It’s a news story that no-one in the industry could possible miss – the huge script error run by 123-reg which accidentally deleted a number of customer sites and cloud servers, with a majority not able to recover their data. It’s an absolutely monumental mistake that just came from a few erroneous lines of code. So what’s the impact actually been, and what can the industry learn from the situation? 

What Actually Happened?

In simple terms, a slip-up by 123-reg means a number of their servers storing customer sites stored on Virtual Private Servers (VPS) have been completely wiped. Gone. The customers’ sites are no more, which leaves companies with no way of dealing with customers or managing internal systems such as employee payments or customer records – some are safe and can be restored, others won’t be so lucky.

By the end of the month, things still weren’t looking for 123-reg and its affected customers; the company have since not released any further updates. Based on information released by the hosting company, they’ve only been able to recover 40% of affected servers – which leaves almost two thirds of customer data currently gone. 123-reg have also admitted that a chunk of this data could be gone for good.

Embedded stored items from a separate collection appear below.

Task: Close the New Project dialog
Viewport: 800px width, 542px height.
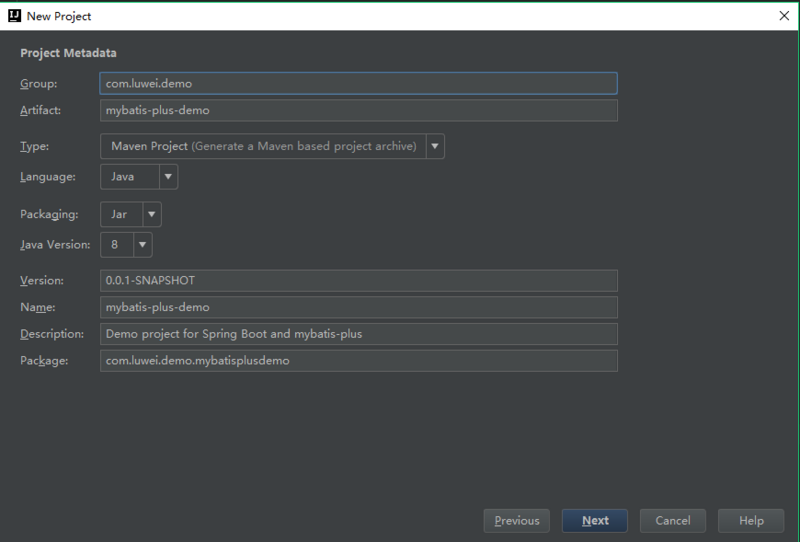Action: tap(782, 16)
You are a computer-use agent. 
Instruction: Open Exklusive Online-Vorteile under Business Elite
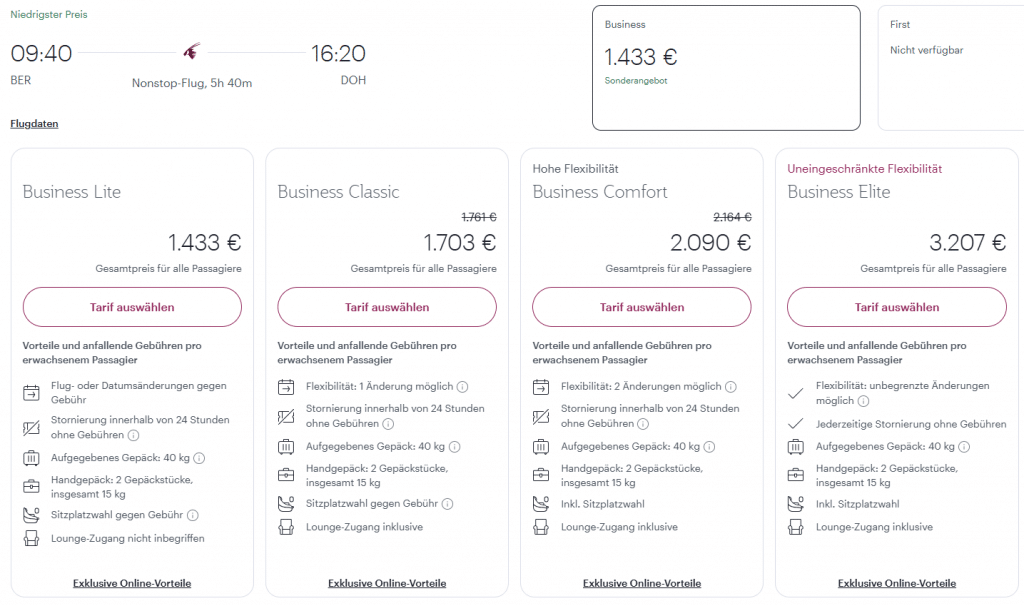click(897, 583)
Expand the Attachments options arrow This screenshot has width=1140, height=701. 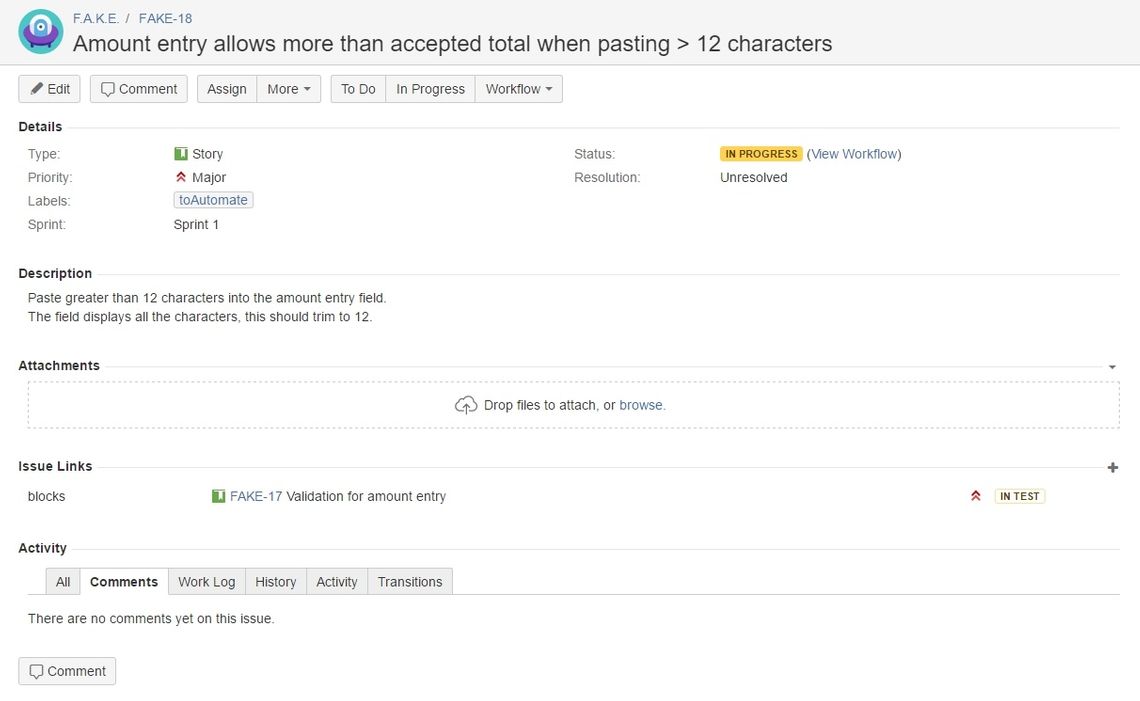[1112, 367]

123-reg have tried to appease the vast majority of its other customers by stating that of the 115,000 servers they have in Europe, only 67 were affected. But that ratio doesn’t matter for the customers that are affected – downtime of sites can have big issues for a company, whether it’s an e-commerce site that manages orders or a job agency that uses online systems to manage employee payments. This is more than a website irritating customers with a 404, it’s costing businesses cold hard cash.

How Did It Happen?

123-reg have called out an error in code for a clean-up script as the cause of the issue, although they have said any specific or technical about exactly what was run or what the error was. We suspect, however, that it’s unlikely to be something simple as an undefined variable “rm -rf {foo}/{bar}” Bash script, which has happened with smaller server hosts in the past.

Regardless, the erroneous clean-up script affected a large number of websites for each VPS that was a victim of the incident. One VPS obviously means more than one site, so even a single affected VPS can have huge impacts; 123-reg have said only 67 were affected but some of their customers are not all convinced that this is the full extent of the issues.

What Does It Mean For Affected Businesses?

If you had no backups whatsoever and weren’t among the lucky 40% who had their data restored then that’s the end of it, unfortunately. Get ready to build sites, systems and databases up from scratch – it’s going to be an expensive and time consuming venture, regardless of whether you’re doing it yourself or using a specialist company. Some customers who had backups with 123-reg were a little more lucky, although it wasn’t a given that data could be restored; the offending script did also wipe backups from 123-reg as well.

Regardless of whether your data has been restored or you’re starting from square one, 123-reg have tried to alleviate the situation by offering six months’ worth of free hosting as a gesture of good will. While this is a cost saving gesture for companies still with 123-reg (and some have voted with their digital feed and gone elsewhere), it’s not gone down particularly well with those affected.

Would Separate Backup Servers Have Helped?

In essence, yes. 123-reg backups were themselves affected, and it’s a lesson learned about putting all of your eggs in one VPS basked. Separate backups on other servers hosted by a third party company would mean a guarantee of being able to restore your sites quickly, regardless of the state of your hosting company’s backups. So would a hosting company’s backups not protect you? Not in all cases – for some 123-reg customers the offending script also managed to eradicate any backups as well.

What Can Businesses Learn From The Disaster?

The key message is always keep backups – we can’t stress this enough. It sounds simple, but not all businesses affected by the accidental elimination had backups to protect them. Even then, some of those backups were also wiped out in the clean-up incident; effectively, putting all your eggs in one basket (ie. those who let 123-reg deal with backups as well as basic hosting) won’t always protect you.

External, third party backups are a good way of adding another layer of protection to your sites, databases and files. That way, regardless of the extent of any problems affecting your hosting company, there’s always an option which won’t have suffered the same fate that you’re able to restore everything and be up and running again quicker.

Otherwise, you’re left with the time-consuming and costly process of building large amounts of your sites and databases etc. back up from scratch. And every day that passes costs you money in lost business or issues with payment management. One thing we can all take away – hosting companies aren’t invincible! Even large companies such as 123-reg can be affected, and they won’t help you with everything, so some management is needed on your part to manage additional backups elsewhere.